Please copy, word for word, the line that contains "Miễn Trừ Trách Nhiệm (90, 2454)" and every line after it through the end of the records, and nothing more.

START Excerpted records

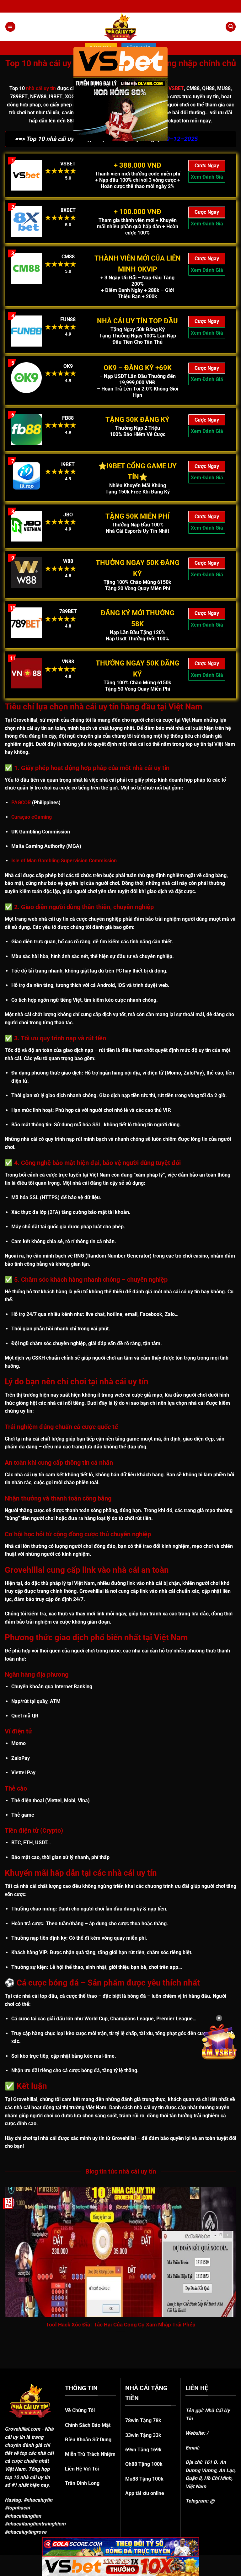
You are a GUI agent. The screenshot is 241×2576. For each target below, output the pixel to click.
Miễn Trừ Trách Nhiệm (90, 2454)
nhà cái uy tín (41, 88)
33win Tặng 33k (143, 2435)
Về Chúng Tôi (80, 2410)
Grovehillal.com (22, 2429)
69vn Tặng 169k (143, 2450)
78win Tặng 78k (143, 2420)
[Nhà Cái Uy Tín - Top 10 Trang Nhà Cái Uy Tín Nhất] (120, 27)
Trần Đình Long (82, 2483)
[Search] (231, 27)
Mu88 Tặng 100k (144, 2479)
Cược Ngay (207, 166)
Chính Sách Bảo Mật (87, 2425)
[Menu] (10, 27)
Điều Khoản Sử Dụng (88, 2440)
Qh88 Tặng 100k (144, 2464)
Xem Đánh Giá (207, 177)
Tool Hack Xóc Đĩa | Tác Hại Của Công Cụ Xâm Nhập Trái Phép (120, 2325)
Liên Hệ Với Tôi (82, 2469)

END Excerpted records

__Task result__.
Miễn Trừ Trách Nhiệm (90, 2454)
nhà cái uy tín (41, 88)
33win Tặng 33k (143, 2435)
Về Chúng Tôi (80, 2410)
Grovehillal.com (22, 2429)
69vn Tặng 169k (143, 2450)
78win Tặng 78k (143, 2420)
[Nhà Cái Uy Tín - Top 10 Trang Nhà Cái Uy Tín Nhất] (120, 27)
Trần Đình Long (82, 2483)
[Search] (231, 27)
Mu88 Tặng 100k (144, 2479)
Cược Ngay (207, 166)
Chính Sách Bảo Mật (87, 2425)
[Menu] (10, 27)
Điều Khoản Sử Dụng (88, 2440)
Qh88 Tặng 100k (144, 2464)
Xem Đánh Giá (207, 177)
Tool Hack Xóc Đĩa | Tác Hại Của Công Cụ Xâm Nhập Trái Phép (120, 2325)
Liên Hệ Với Tôi (82, 2469)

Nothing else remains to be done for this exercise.